[Stored records]

■ ■ ■

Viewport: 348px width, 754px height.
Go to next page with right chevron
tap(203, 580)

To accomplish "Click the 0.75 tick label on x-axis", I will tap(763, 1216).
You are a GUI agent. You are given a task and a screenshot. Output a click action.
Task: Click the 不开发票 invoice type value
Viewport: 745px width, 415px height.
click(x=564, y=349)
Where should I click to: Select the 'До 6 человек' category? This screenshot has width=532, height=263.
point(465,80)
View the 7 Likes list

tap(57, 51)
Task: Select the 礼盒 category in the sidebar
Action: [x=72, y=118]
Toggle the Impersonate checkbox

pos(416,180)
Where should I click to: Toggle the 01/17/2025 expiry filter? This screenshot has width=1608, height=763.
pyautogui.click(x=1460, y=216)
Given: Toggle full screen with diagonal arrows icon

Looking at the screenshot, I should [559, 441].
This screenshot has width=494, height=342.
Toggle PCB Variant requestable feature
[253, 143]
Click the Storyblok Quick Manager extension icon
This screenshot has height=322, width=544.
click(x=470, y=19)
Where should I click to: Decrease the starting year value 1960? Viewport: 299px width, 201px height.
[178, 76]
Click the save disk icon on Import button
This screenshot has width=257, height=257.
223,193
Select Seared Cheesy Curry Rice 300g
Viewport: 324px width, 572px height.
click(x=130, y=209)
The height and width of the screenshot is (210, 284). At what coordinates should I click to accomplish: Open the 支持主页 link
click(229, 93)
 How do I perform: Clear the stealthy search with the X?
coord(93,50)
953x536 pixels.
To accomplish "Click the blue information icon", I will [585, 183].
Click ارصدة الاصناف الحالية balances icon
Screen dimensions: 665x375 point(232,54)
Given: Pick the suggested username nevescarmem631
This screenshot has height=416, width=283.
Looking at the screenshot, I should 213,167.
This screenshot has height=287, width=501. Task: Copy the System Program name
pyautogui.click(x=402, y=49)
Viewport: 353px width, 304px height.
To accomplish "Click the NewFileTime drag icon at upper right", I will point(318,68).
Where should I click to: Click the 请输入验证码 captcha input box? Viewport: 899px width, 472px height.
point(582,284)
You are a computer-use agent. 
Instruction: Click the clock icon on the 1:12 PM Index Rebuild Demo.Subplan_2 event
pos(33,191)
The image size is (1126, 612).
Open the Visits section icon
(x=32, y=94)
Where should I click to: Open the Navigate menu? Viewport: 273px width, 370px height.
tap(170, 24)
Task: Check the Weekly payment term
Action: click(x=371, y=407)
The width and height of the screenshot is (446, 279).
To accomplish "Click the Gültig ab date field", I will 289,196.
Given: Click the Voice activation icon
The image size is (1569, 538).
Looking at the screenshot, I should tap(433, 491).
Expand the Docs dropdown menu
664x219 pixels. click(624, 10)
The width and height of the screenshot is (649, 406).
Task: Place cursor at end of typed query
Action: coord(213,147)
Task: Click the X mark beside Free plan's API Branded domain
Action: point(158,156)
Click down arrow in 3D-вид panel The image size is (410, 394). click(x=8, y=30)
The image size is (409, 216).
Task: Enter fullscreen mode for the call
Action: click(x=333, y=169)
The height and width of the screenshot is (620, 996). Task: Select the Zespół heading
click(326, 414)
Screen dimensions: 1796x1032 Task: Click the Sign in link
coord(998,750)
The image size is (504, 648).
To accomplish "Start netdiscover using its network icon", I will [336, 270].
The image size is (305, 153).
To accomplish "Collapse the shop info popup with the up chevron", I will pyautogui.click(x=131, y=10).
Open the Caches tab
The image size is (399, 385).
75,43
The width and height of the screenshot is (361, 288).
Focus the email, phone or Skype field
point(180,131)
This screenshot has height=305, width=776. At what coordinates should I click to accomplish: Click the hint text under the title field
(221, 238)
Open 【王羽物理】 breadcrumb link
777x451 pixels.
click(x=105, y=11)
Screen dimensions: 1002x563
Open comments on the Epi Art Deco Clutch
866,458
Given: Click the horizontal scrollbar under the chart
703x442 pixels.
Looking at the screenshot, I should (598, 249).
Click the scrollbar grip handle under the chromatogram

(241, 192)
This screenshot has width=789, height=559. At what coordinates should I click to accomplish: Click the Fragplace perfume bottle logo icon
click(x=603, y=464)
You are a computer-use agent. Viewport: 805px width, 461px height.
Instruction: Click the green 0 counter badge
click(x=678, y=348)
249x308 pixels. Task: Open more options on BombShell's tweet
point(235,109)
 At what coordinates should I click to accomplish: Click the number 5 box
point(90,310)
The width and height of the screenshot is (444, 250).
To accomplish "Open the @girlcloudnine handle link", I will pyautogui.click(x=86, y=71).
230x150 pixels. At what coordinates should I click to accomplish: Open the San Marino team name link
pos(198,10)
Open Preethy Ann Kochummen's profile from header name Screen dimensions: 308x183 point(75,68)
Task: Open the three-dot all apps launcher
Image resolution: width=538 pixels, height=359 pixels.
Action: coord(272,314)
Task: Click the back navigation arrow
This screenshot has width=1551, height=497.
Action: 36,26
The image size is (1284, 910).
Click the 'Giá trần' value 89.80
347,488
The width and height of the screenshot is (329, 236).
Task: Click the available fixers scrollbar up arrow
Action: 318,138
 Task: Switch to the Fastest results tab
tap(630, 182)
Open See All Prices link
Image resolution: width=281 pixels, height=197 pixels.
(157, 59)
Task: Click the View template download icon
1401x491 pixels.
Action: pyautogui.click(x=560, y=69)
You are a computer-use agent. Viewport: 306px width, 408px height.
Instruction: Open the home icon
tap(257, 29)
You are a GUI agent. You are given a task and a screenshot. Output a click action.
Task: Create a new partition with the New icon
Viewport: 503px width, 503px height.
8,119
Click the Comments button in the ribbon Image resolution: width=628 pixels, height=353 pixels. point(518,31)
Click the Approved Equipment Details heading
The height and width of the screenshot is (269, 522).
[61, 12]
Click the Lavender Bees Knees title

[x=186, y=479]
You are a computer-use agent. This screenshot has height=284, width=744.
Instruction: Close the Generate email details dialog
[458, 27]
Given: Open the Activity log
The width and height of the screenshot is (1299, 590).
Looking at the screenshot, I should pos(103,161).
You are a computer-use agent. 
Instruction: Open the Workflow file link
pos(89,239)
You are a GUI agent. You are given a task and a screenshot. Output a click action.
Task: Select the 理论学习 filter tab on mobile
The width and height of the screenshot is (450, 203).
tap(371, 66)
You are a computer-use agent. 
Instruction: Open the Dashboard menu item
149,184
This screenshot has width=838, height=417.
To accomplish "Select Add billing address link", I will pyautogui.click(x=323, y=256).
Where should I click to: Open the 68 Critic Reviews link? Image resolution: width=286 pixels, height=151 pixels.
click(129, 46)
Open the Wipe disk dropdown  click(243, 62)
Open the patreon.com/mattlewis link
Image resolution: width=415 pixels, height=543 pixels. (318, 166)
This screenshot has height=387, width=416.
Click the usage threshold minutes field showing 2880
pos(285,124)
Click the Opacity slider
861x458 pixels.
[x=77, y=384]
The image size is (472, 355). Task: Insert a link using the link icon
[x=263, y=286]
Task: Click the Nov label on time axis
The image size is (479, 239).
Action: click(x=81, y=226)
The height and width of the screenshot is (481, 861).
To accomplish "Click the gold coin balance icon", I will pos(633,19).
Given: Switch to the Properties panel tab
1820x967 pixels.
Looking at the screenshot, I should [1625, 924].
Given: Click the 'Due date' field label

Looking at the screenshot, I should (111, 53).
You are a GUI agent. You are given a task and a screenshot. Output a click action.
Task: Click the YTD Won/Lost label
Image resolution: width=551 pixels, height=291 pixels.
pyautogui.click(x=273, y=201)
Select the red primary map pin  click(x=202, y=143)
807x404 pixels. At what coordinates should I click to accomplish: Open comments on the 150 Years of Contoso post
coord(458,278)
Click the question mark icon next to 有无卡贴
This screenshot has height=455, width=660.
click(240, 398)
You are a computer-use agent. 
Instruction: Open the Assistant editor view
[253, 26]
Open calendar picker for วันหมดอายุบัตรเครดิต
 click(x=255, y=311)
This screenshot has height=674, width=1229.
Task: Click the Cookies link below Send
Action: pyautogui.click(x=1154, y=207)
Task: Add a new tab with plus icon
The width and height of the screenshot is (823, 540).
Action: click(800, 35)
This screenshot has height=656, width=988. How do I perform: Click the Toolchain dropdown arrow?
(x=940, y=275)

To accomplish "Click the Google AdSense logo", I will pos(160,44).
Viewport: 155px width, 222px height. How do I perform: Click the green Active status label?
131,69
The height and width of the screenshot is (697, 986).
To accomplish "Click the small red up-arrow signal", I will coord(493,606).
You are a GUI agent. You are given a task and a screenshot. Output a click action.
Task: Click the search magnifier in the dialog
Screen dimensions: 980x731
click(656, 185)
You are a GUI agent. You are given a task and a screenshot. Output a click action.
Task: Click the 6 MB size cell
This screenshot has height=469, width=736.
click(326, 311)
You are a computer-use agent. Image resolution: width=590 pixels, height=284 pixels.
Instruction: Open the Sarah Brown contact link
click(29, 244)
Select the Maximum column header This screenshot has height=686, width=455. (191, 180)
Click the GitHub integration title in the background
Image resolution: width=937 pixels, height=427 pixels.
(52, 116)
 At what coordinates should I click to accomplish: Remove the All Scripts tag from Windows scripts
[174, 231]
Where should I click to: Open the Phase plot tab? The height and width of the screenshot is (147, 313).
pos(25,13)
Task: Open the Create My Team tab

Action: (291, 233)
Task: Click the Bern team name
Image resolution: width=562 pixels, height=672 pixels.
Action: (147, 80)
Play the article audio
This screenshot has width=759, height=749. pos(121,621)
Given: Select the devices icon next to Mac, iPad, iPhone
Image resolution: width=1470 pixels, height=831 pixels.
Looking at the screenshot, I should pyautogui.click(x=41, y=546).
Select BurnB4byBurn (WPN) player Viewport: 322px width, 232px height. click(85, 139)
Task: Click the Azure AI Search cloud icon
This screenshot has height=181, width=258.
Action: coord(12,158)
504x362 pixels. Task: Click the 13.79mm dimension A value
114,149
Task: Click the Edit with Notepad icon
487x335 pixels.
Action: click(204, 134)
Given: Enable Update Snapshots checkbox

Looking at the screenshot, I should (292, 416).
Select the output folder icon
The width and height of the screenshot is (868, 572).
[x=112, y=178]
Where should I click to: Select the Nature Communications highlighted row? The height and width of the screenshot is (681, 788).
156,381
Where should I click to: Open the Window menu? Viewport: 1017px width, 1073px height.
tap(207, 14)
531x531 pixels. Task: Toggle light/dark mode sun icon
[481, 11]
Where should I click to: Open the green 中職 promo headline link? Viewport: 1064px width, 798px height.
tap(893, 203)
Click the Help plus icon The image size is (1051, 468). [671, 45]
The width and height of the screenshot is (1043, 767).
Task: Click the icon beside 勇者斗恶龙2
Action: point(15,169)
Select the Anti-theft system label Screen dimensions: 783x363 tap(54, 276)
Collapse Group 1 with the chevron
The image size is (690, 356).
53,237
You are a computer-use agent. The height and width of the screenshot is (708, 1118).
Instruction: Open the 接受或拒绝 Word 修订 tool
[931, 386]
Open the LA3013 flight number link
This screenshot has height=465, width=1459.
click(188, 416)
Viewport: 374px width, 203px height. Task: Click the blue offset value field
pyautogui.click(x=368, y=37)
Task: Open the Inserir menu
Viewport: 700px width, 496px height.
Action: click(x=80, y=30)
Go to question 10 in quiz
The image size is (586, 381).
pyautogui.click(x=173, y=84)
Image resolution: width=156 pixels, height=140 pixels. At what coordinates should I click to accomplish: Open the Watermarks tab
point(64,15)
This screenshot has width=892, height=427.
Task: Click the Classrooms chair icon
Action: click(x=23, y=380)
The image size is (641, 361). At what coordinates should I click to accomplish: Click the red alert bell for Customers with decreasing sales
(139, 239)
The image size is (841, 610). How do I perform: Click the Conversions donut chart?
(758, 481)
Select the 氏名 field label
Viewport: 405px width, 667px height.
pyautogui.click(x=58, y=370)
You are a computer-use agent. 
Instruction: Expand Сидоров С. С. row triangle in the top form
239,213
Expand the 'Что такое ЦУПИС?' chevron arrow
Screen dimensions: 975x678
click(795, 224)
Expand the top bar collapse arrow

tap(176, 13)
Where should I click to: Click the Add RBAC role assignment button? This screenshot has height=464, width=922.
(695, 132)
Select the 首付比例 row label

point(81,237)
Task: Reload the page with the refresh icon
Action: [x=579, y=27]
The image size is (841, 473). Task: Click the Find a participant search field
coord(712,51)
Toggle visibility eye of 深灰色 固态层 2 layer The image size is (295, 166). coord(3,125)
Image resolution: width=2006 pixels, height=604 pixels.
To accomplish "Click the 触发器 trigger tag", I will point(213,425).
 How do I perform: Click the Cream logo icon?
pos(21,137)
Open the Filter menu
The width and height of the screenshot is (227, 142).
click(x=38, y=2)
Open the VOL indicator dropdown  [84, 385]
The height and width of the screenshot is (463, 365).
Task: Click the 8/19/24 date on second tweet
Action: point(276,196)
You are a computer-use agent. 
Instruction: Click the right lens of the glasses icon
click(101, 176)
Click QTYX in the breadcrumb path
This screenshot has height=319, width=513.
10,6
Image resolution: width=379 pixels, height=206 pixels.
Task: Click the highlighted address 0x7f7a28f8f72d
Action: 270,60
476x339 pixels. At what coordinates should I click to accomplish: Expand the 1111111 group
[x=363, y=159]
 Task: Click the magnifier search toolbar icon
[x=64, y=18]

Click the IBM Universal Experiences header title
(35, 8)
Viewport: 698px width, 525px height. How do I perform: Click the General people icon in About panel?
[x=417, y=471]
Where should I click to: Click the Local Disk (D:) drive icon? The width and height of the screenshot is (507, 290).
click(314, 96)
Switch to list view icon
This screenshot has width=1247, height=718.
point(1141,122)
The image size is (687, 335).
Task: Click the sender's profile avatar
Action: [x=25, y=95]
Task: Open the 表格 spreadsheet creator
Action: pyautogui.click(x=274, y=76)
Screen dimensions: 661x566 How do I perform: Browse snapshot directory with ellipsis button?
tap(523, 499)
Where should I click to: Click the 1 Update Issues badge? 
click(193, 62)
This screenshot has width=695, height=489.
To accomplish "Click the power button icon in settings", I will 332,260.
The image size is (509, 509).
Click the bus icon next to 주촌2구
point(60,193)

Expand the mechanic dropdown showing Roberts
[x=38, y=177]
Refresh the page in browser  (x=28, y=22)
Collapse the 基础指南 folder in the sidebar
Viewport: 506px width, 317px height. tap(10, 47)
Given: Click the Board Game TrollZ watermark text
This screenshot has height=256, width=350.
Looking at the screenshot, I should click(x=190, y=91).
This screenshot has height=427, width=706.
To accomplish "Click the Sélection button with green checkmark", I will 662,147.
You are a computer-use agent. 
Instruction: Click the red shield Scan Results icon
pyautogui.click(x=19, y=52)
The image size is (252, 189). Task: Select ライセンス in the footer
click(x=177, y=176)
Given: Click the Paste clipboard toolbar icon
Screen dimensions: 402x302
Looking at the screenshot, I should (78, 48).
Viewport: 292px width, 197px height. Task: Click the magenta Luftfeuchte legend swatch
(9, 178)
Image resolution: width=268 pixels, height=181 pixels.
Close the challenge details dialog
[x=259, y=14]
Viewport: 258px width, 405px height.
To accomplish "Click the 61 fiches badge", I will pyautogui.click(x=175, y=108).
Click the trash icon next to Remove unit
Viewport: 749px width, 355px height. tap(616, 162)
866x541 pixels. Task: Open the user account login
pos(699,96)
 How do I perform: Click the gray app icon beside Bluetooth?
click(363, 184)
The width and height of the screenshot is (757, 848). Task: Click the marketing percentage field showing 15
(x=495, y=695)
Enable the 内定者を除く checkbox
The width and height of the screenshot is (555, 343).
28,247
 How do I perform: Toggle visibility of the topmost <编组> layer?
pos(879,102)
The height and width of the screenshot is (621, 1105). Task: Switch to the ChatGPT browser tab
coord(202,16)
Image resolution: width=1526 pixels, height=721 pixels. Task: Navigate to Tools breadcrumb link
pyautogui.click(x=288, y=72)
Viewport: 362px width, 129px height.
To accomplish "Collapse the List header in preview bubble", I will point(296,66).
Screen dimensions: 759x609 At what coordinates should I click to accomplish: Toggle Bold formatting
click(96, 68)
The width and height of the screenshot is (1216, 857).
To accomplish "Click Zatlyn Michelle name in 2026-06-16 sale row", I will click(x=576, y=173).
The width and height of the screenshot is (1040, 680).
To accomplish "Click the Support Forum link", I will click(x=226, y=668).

■ ■ ■

◆ Work request
Search each line of the entries for the string "axis", then say how many lines have it. Reply with the number only.

◆ Answer box
2